----- TASK DATA

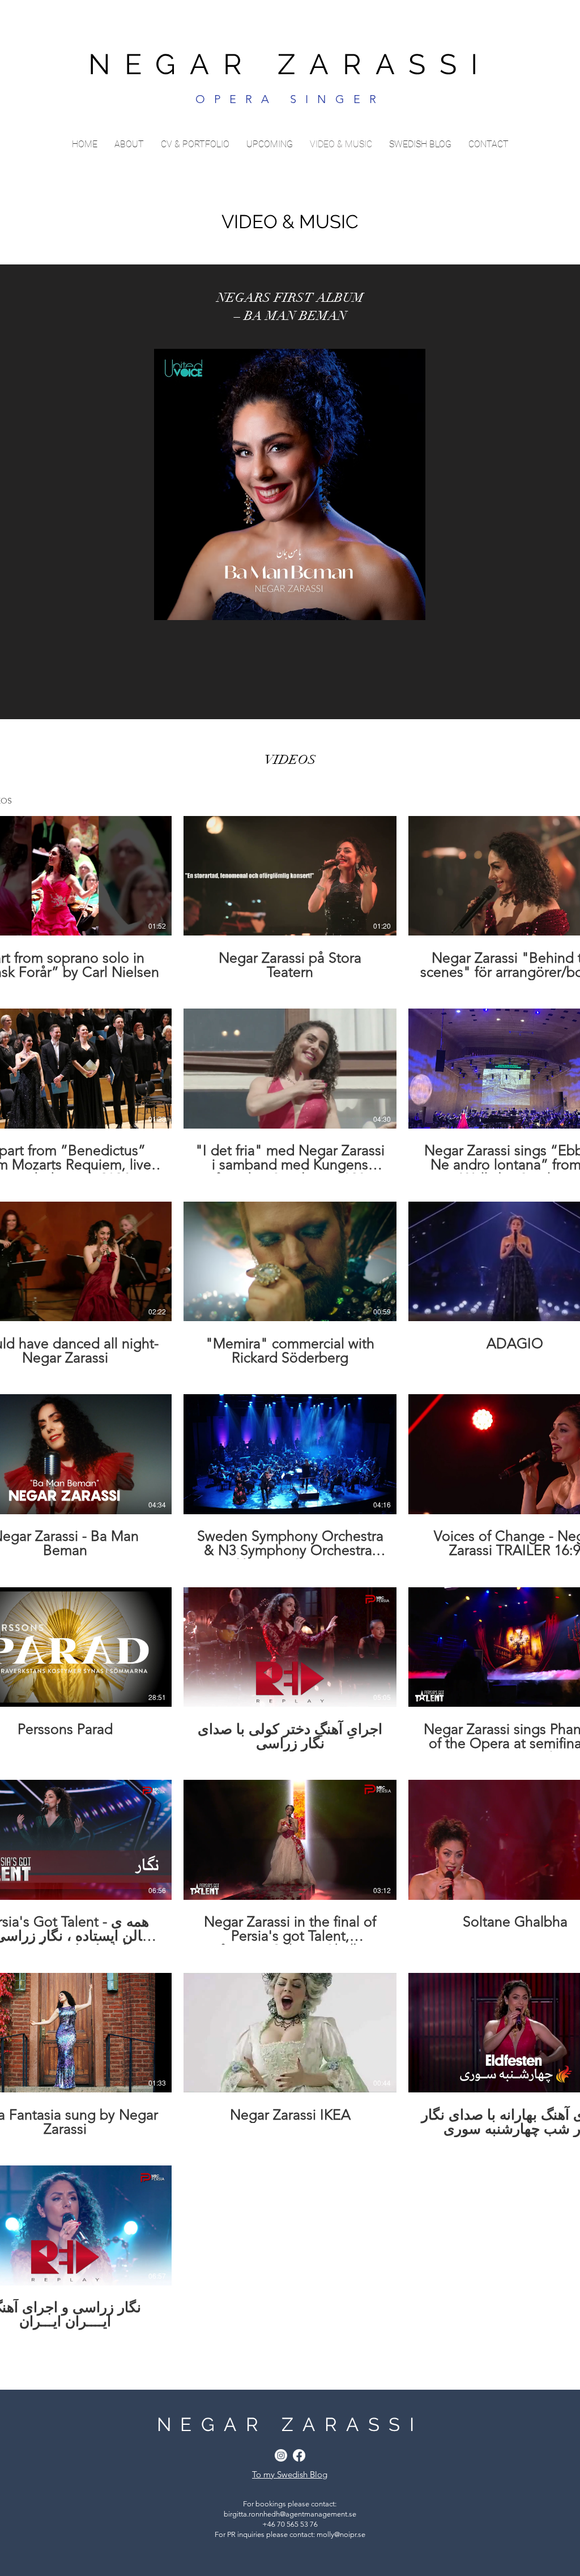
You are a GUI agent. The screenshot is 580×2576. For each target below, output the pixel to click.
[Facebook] (299, 2455)
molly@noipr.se (341, 2534)
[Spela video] (65, 875)
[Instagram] (281, 2455)
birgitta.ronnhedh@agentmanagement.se (290, 2514)
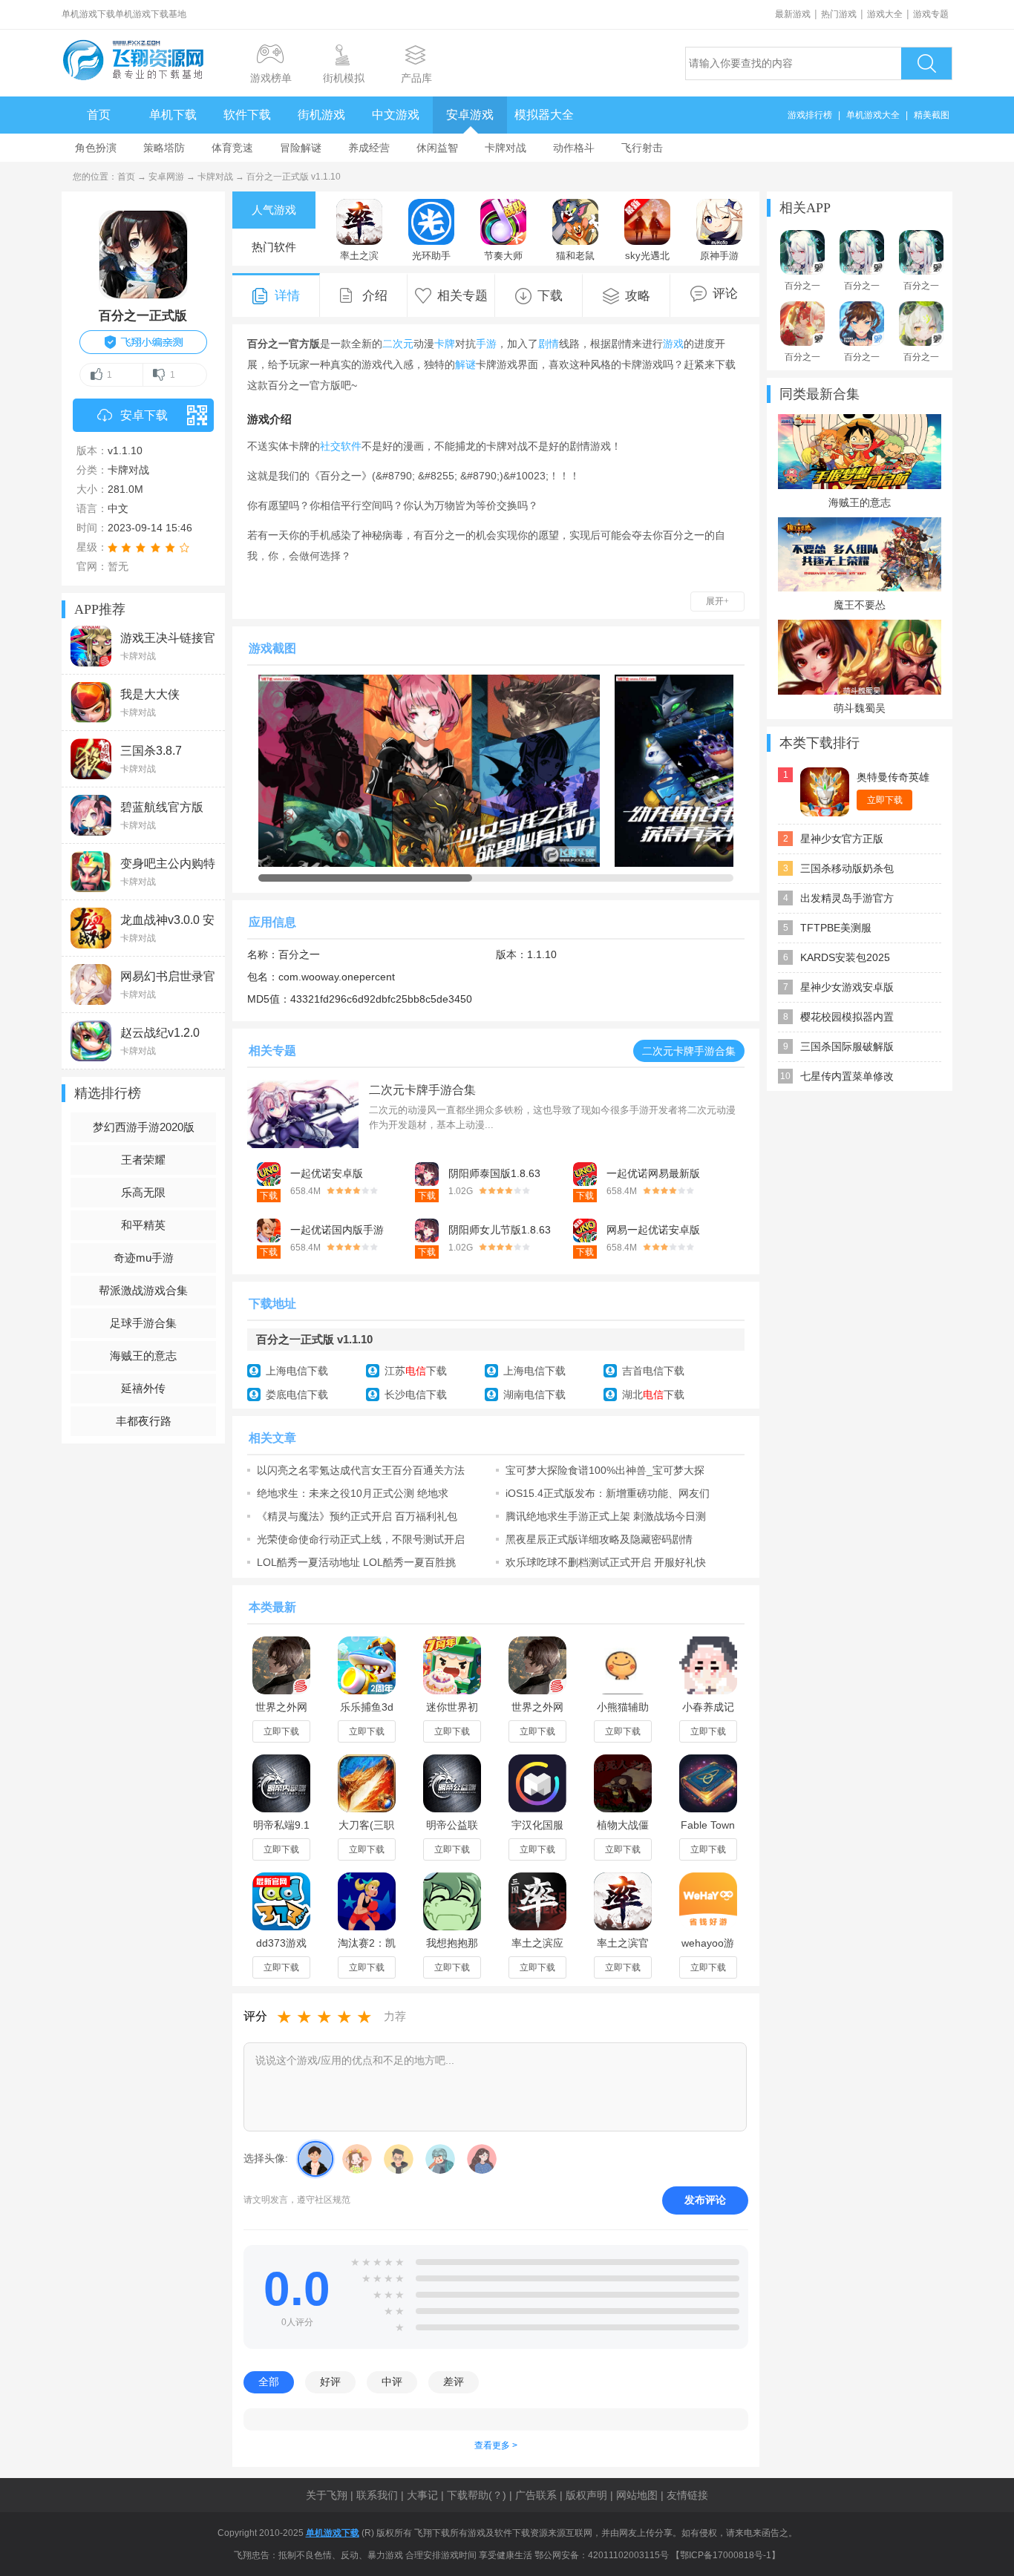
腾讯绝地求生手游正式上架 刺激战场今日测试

----------

TASK BRIEF:
Could you retype all the entries exactly, skipping the pictures?

OUTPUT FOR THIS EXERCISE:
You are a GUI agent. The screenshot is 580×2576. For each target below, output the pixel to click.
[Facebook] (299, 2455)
molly@noipr.se (341, 2534)
[Spela video] (65, 875)
[Instagram] (281, 2455)
birgitta.ronnhedh@agentmanagement.se (290, 2514)
腾讯绝地求生手游正式上架 刺激战场今日测试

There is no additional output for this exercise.